# TASK TO COMPLETE
Recast the entries below as a numbered list with one line per item. Skip blank lines and leave out the pictures.

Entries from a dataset
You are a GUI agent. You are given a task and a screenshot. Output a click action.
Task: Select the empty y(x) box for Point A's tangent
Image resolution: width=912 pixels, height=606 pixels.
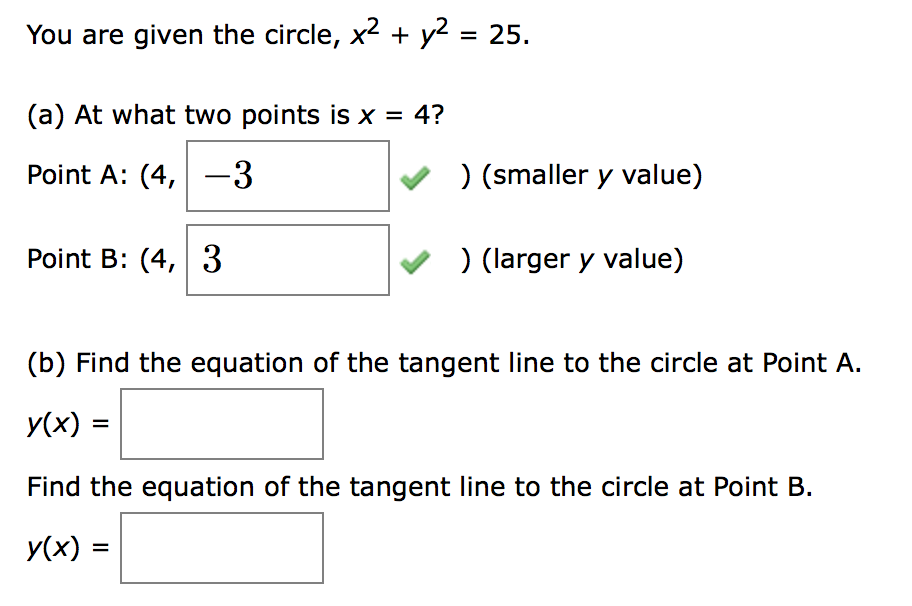coord(222,424)
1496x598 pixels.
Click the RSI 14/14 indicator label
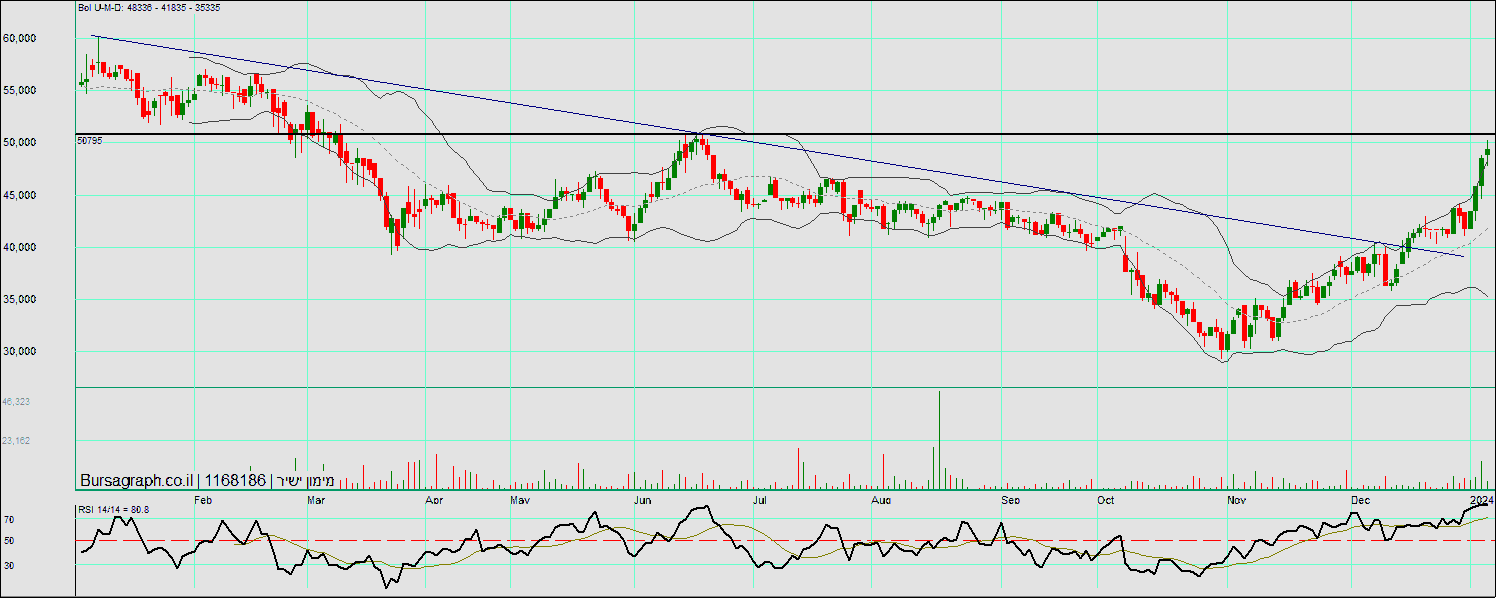click(x=113, y=510)
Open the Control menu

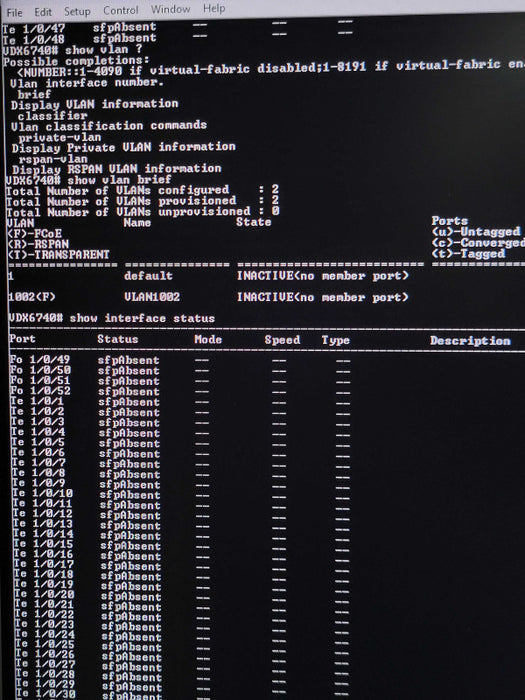121,10
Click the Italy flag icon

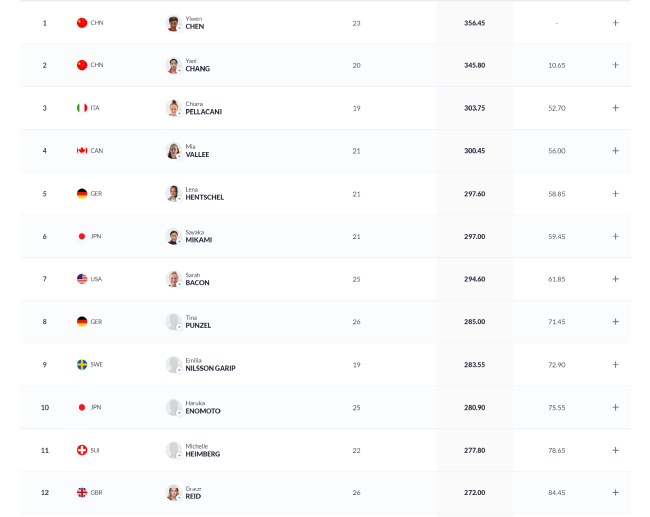pyautogui.click(x=82, y=108)
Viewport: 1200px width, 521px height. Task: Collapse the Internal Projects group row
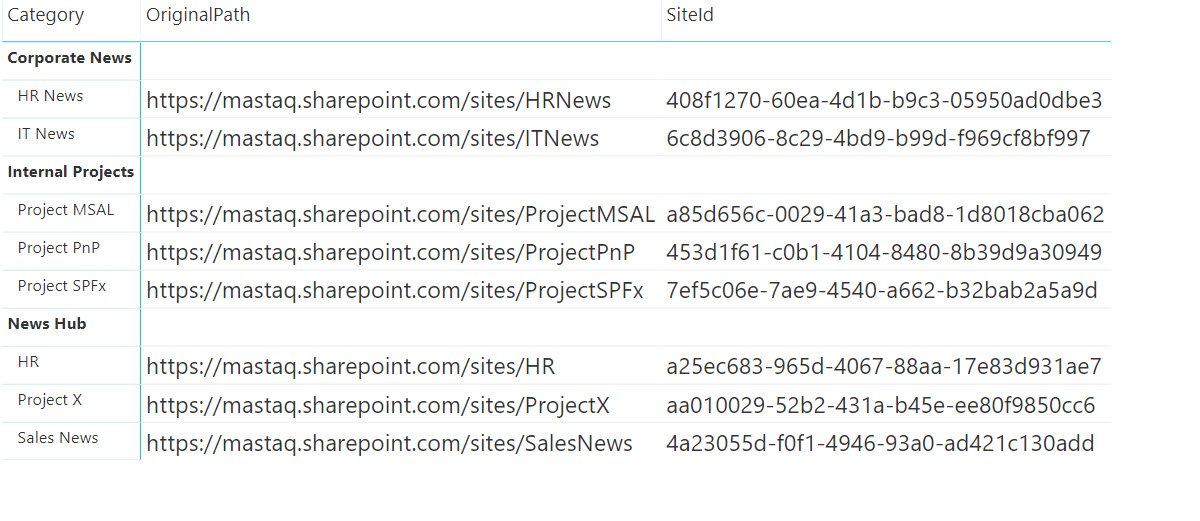point(70,172)
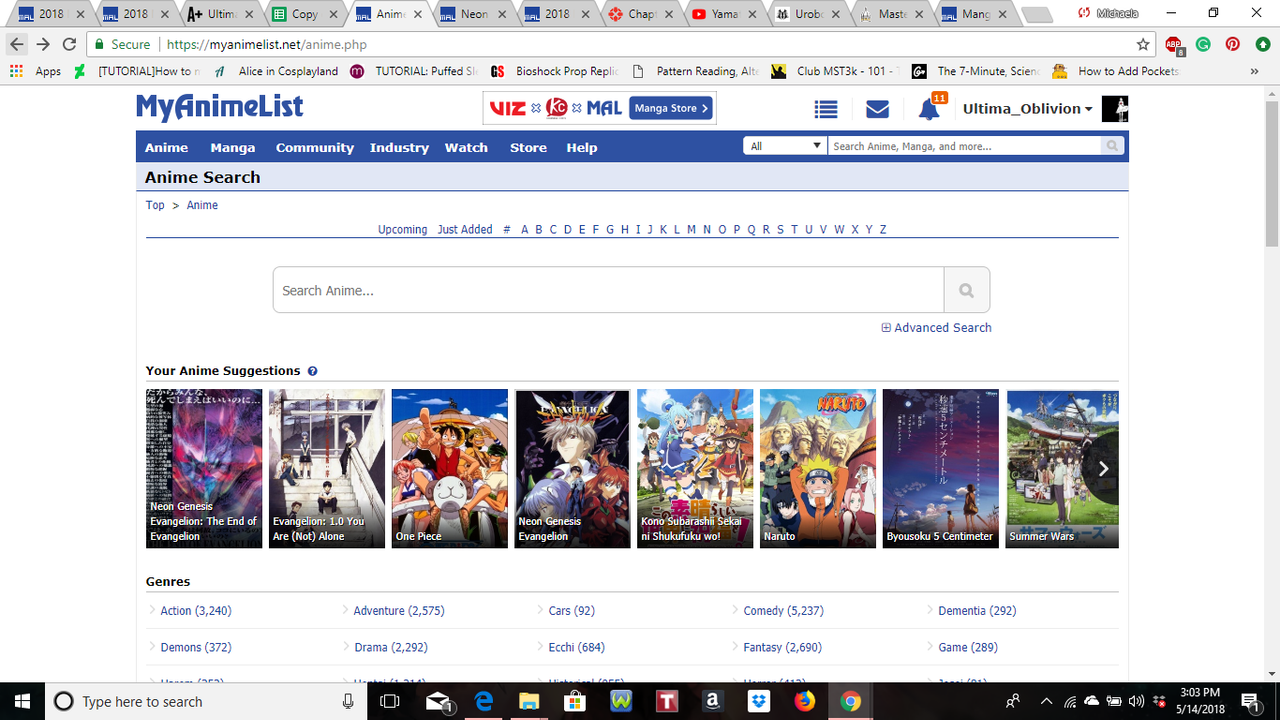Image resolution: width=1280 pixels, height=720 pixels.
Task: Open the Manga Store banner button
Action: pos(671,108)
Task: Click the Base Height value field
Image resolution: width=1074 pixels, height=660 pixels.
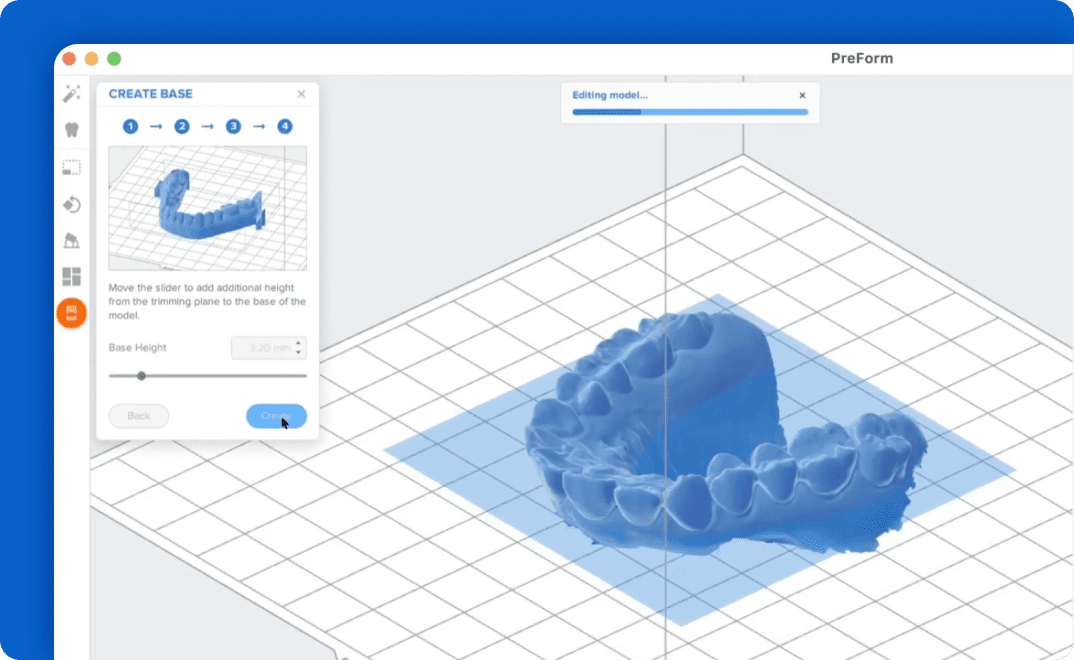Action: pyautogui.click(x=262, y=348)
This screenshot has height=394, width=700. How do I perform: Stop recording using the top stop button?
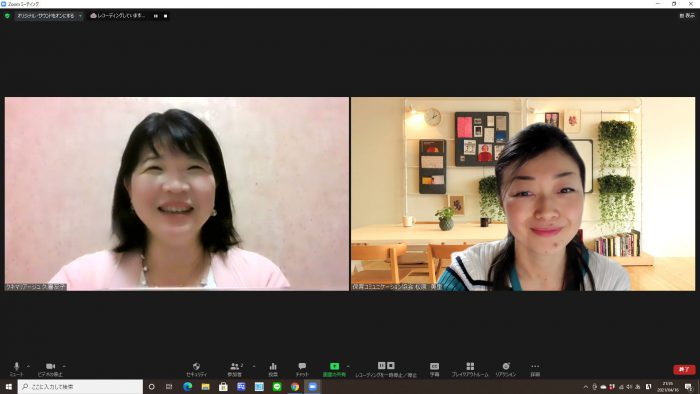(166, 16)
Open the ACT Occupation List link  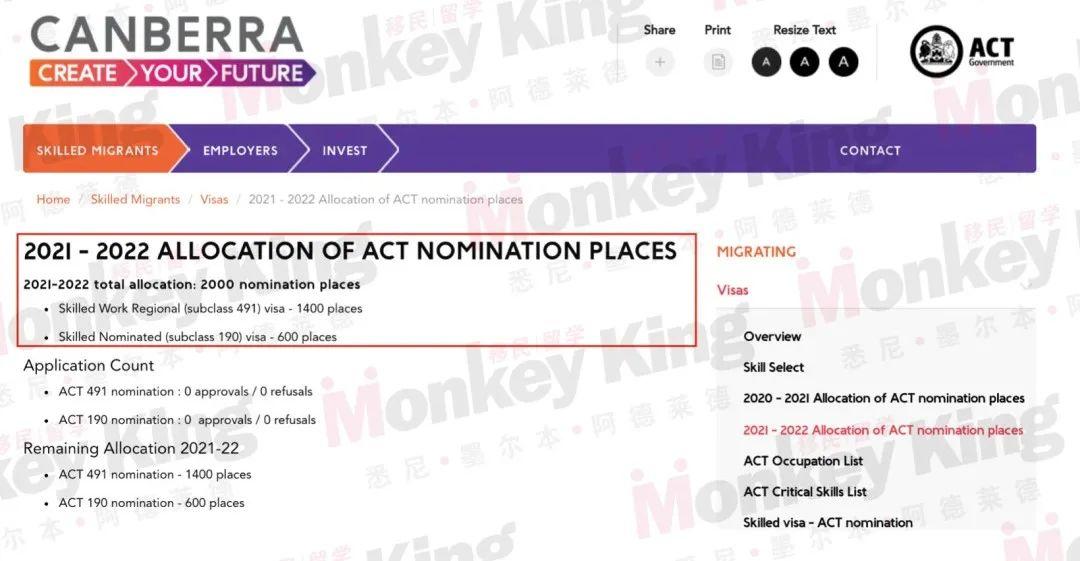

# OUTPUT OF THE EXERCISE
1. You are a GUI agent. You are given a task and a screenshot. Output a click action.
2. Task: Select the empty y(x) box for Point A's tangent
3. Image resolution: width=912 pixels, height=606 pixels.
4. coord(222,424)
5. 1496x598 pixels.
6. Click the RSI 14/14 indicator label
7. click(x=113, y=510)
8. Open the Control menu
9. 121,10
10. Click the Italy flag icon
11. pyautogui.click(x=82, y=108)
12. Viewport: 1200px width, 521px height. Task: Collapse the Internal Projects group row
13. point(70,172)
14. Image resolution: width=1280 pixels, height=720 pixels.
15. Task: Open the Manga Store banner button
16. Action: pos(671,108)
17. Task: Click the Base Height value field
18. Image resolution: width=1074 pixels, height=660 pixels.
19. Action: pyautogui.click(x=262, y=348)
20. This screenshot has height=394, width=700. How do I perform: Stop recording using the top stop button?
21. (166, 16)
22. Open the ACT Occupation List link  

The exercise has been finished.